In order to better show the effects of pixel alignment module () and crossmodality paired-image generation module (), in this part, we visualize the fake IR images generated by pixel alignment module and crossmodality paired images generated by crossmodality paired-image generation module. From Figure 4, firstly, we can see that the fake infrared images generated by the pixel alignment module have infrared style and keep the content information (view, posture, etc.) of the corresponding real RGB image. Therefore, the generated fake infrared images can reduce the huge crossmodality changes between RGB and infrared images. Secondly, we can see that when a person’s crossmodality unpaired image is given, whether it is a real RGB image and IR image, or a fake IR image generated by the AlignGAN module, our method can stably generate crossmodality paired images.

But objectively speaking, the generated images are not clear enough. As shown in Figure 4, for example, the legs of the image generated by person A under the umbrella are very blurry, and the contour of the whole person is very blurry in the image generated by person B under the background of steps, which intuitively shows the influence of occlusion and complex background on RGB-IR re-ID. It also shows that in the research of RGB-IR re-ID, besides the huge crossmodality differences among different modalities, the problems of occlusion, viewpoint change, and complex background faced by traditional re-ID are still huge problems to be solved urgently.

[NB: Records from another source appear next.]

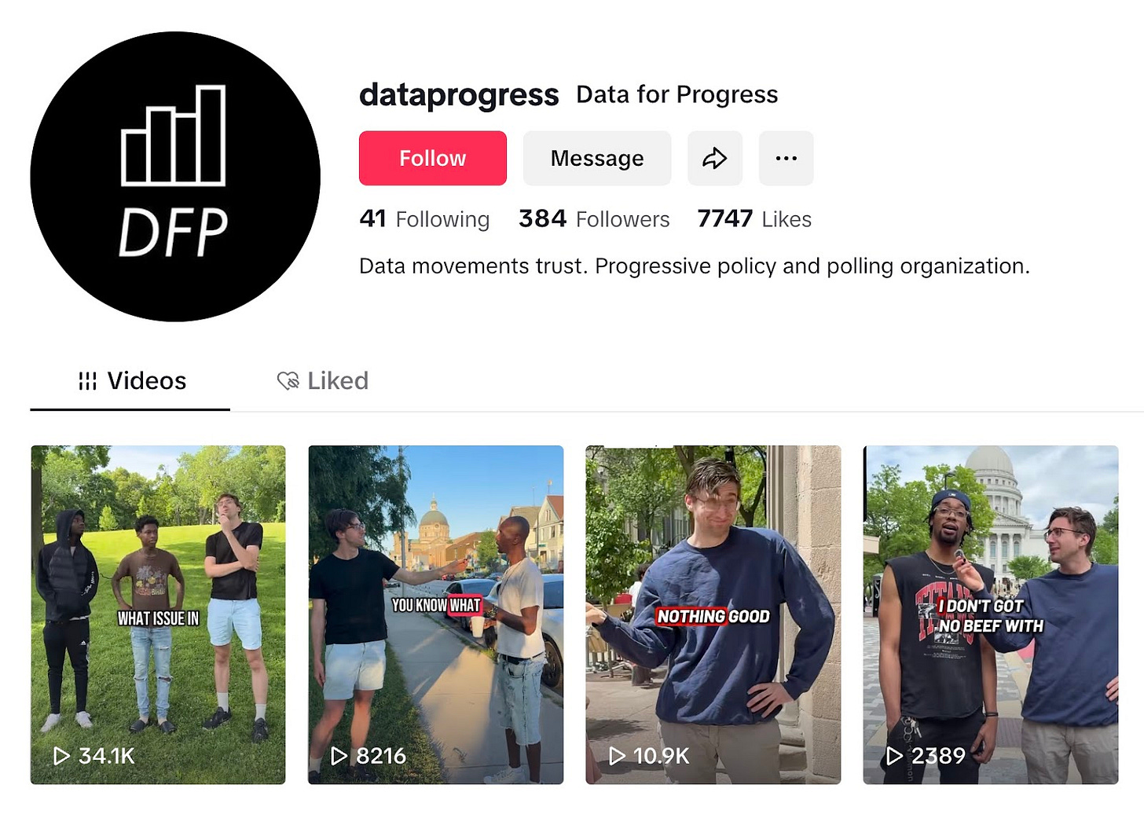View the 41 Following list
This screenshot has height=825, width=1144.
[424, 218]
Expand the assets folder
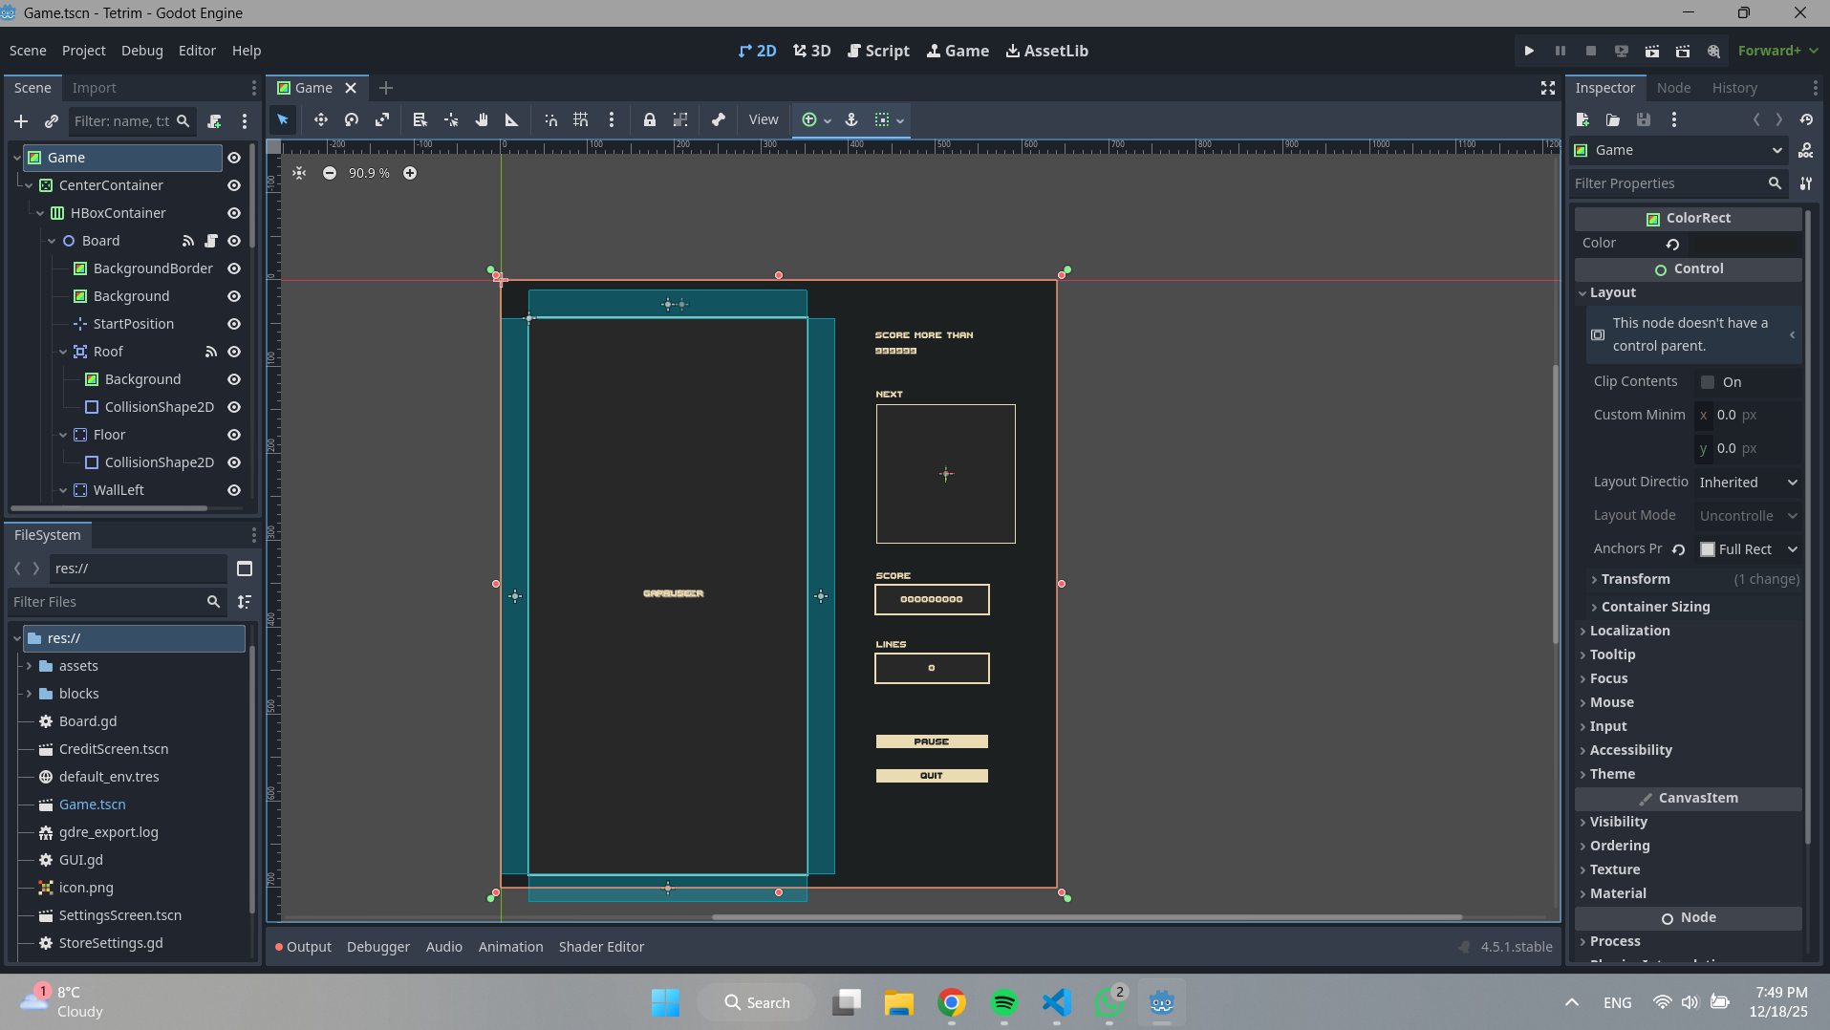This screenshot has width=1830, height=1030. [x=29, y=666]
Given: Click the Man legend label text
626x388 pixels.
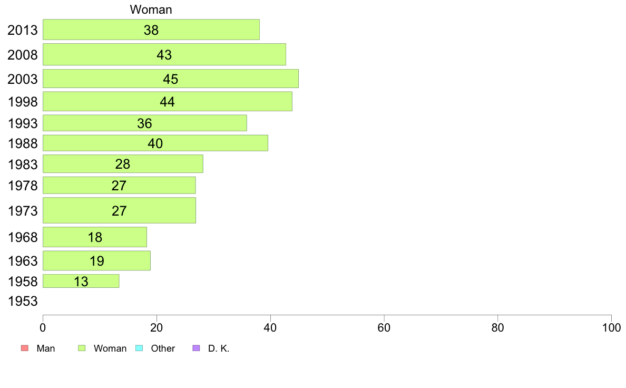Looking at the screenshot, I should click(x=46, y=348).
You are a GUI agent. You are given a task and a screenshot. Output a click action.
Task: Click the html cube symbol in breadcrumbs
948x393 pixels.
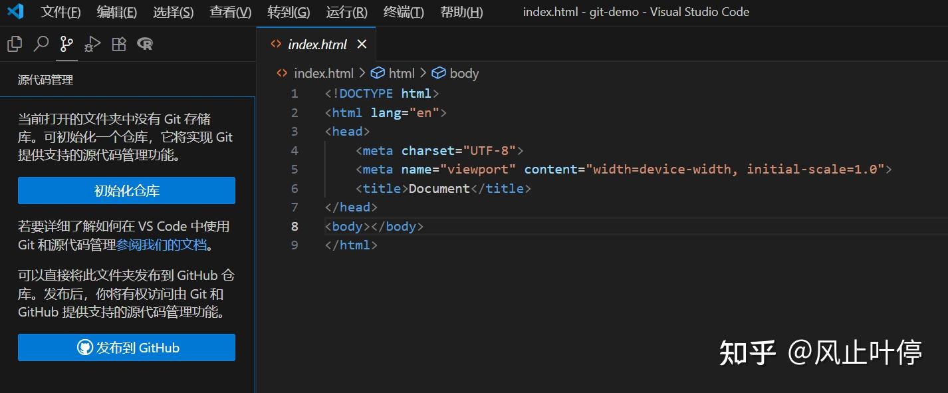378,73
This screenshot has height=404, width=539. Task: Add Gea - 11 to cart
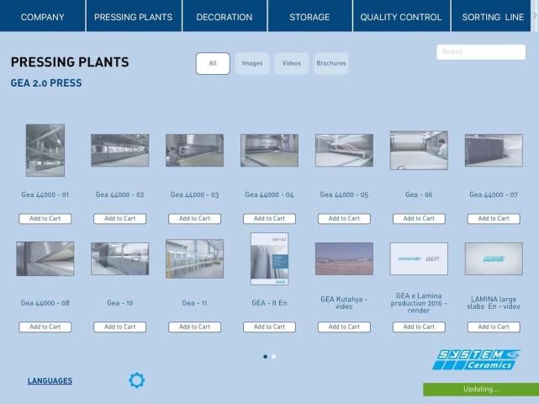tap(194, 327)
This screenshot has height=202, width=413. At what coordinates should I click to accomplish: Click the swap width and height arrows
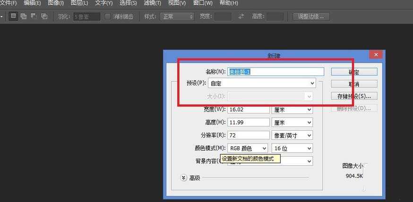click(241, 17)
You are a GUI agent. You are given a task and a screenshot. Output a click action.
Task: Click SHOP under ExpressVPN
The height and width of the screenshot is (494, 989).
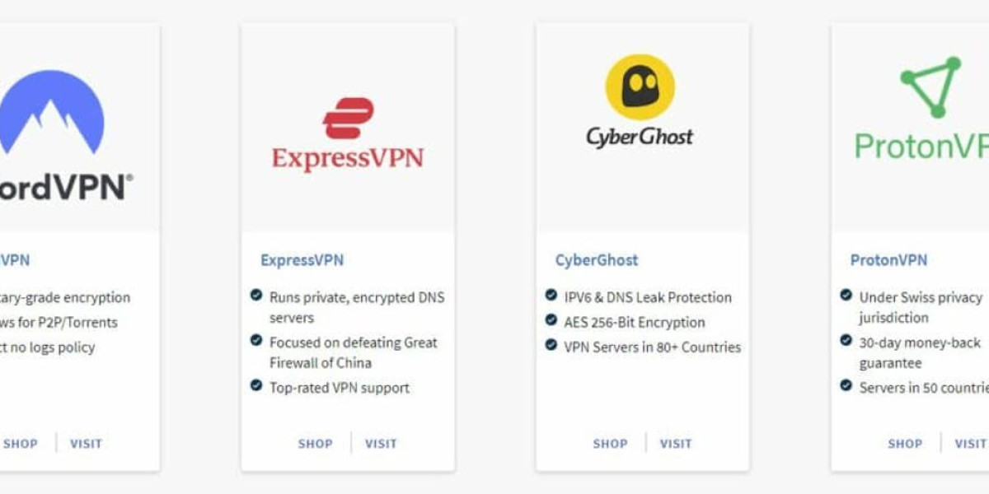(315, 443)
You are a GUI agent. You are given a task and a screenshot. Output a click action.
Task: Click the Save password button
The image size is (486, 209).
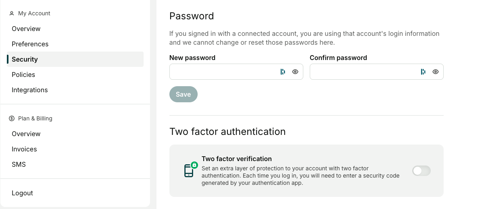pos(184,94)
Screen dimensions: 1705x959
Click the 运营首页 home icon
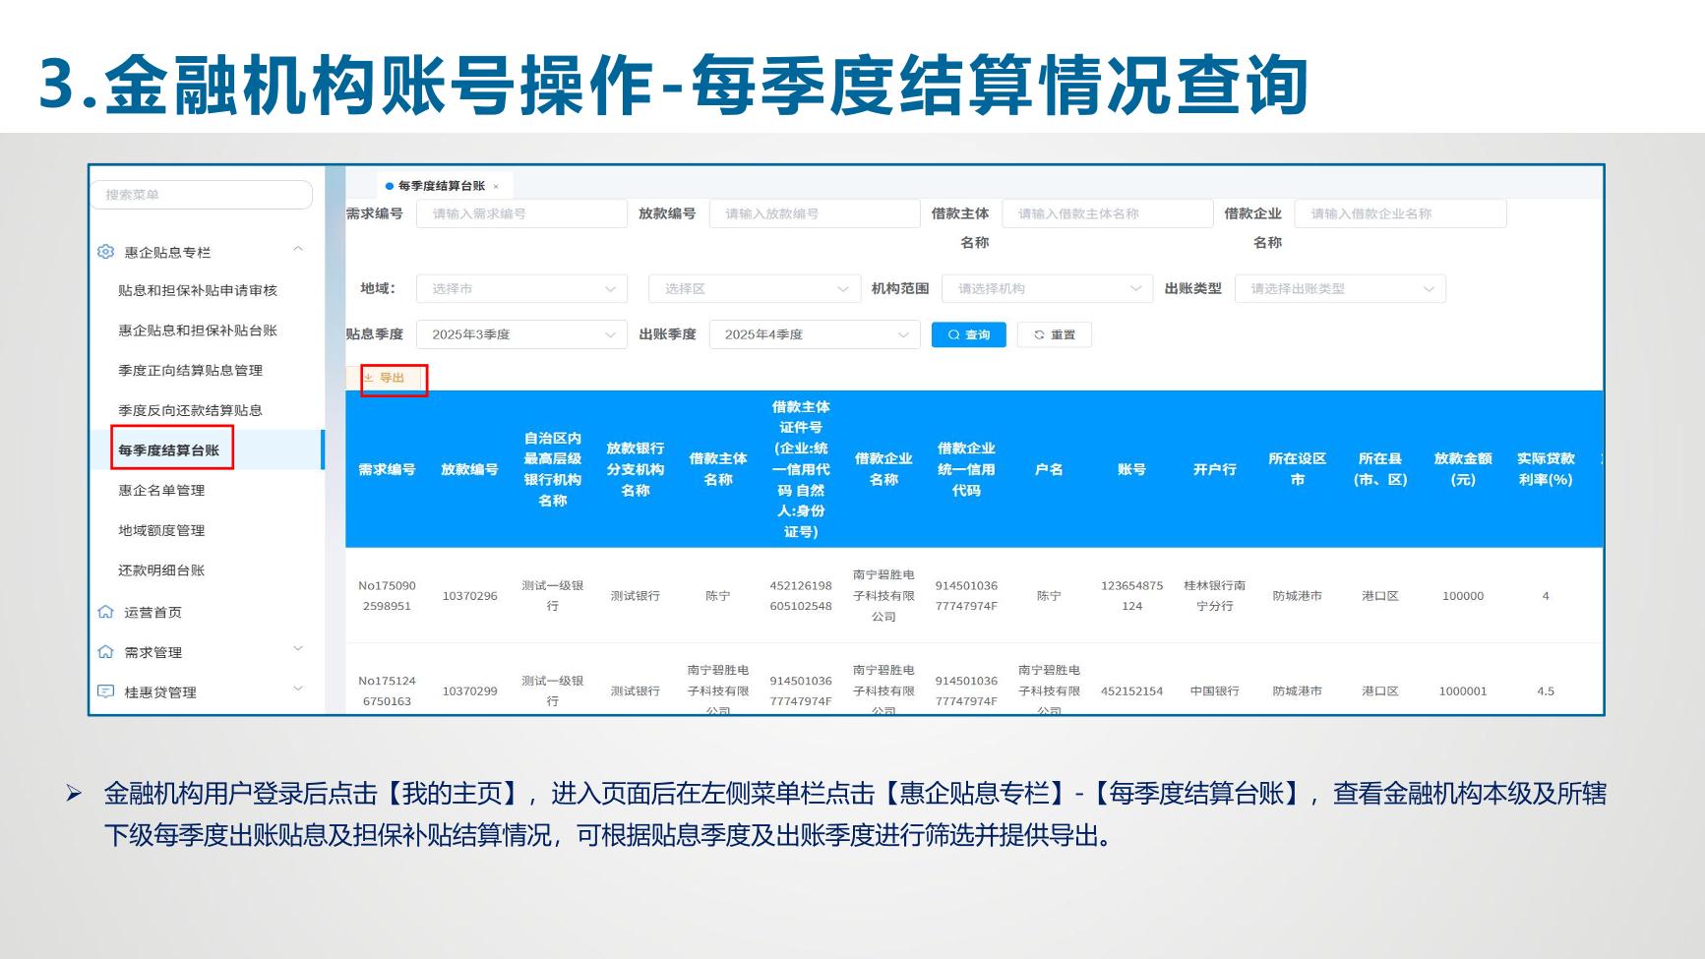(105, 612)
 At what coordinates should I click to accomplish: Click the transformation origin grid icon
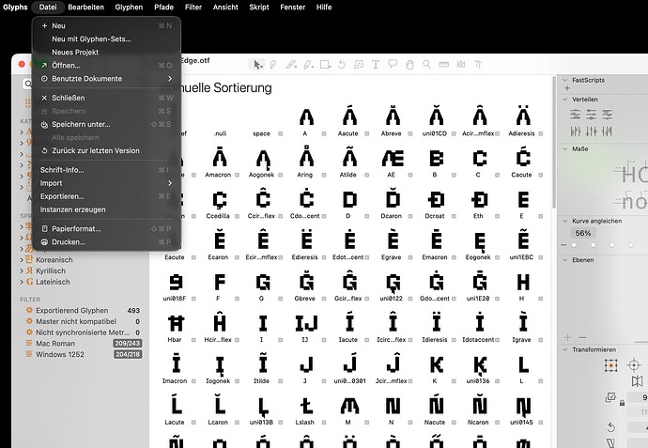tap(610, 364)
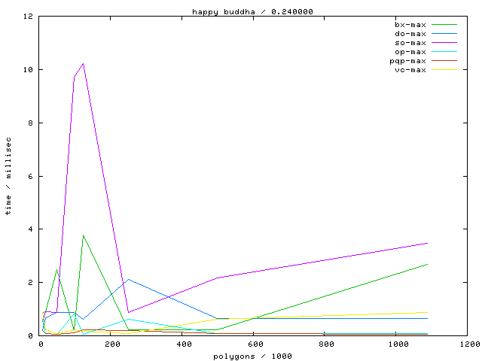Image resolution: width=482 pixels, height=361 pixels.
Task: Select the pqp-max legend entry text
Action: [408, 61]
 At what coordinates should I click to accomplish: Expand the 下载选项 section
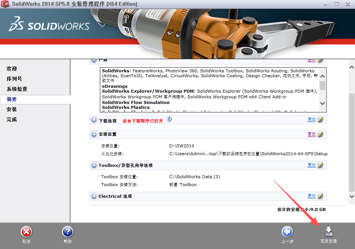(x=94, y=119)
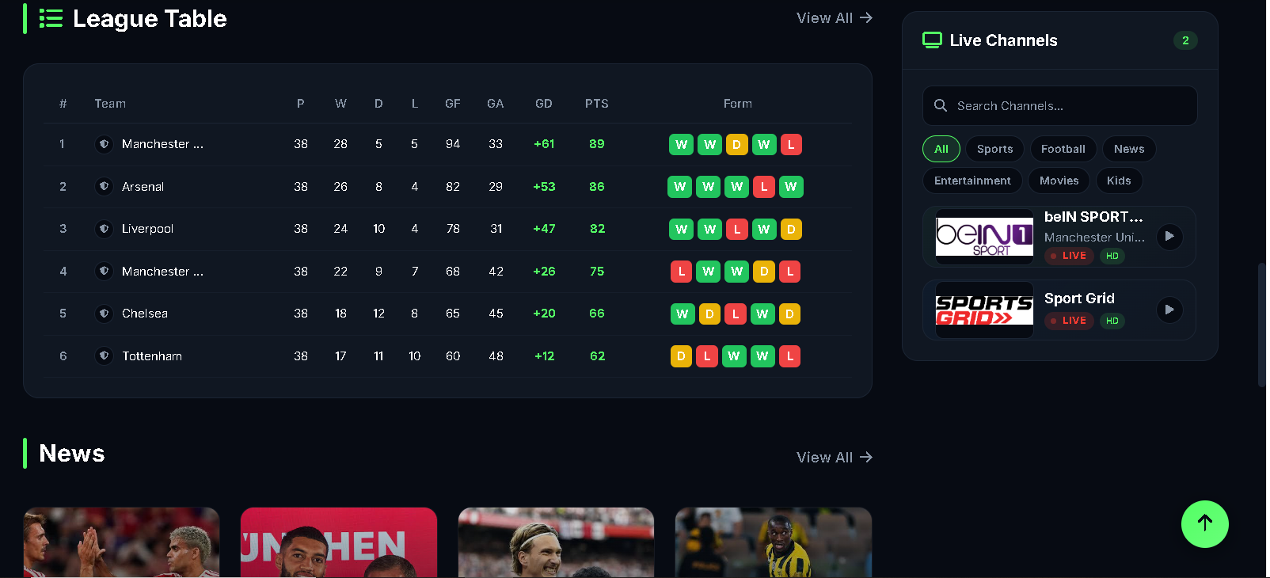Open View All for News section
Screen dimensions: 1270x578
click(835, 457)
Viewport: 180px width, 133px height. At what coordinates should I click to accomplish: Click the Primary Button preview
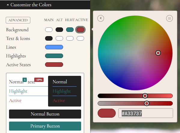(45, 126)
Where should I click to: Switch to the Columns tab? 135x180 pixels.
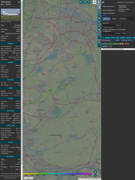[123, 19]
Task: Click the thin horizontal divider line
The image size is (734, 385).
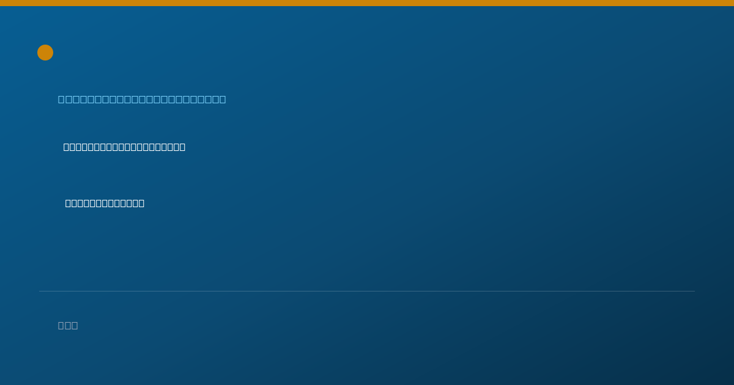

We can learn from the mature methods in the field of re-ID, such as attribute-person recognition (APR) proposed by Lin et al. [21] and re-ID based on pose estimation proposed by Miao et al. [20], and apply these methods to RGB-IR re-ID, so as to solve the problems of occlusion and complex background in RGB-IR re-ID. In a word, we still have a long way to go in the research of RGB-IR re-ID.

5. Conclusions

In this paper, we propose a new method based on global and local alignment: AGF. Firstly, the RGB images are converted into IR images by using the AlignGAN model, which reduces the crossmodality difference. Then, the newly generated IR images and all the images in SYSU-MM01 are introduced into the framework, and the paired images are generated by separating and exchanging the modality-specific features between the unpaired images, and the set level and instance level are aligned at the same time. Finally, we first tried to apply SE-ResNet-50 network to the research of RGB-IR crossmodality re-ID and made a major breakthrough. The experimental results on SYSU-MM01 dataset show the effectiveness of our proposed method. In addition, we also verify that a RGB-IR re-ID method will show better performance on a stronger baseline, which shows the importance of designing a strong baseline in the region of RGB-IR re-ID.

Data Availability

The data related in our work is publicly available which is from reference [29] as we cited. Thus we think our description is suitable.

Conflicts of Interest

The authors declare that there is no conflict of interest regarding the publication of this paper.

Acknowledgments

This research was supported by the National Natural Science Foundation of China (No. 11801511).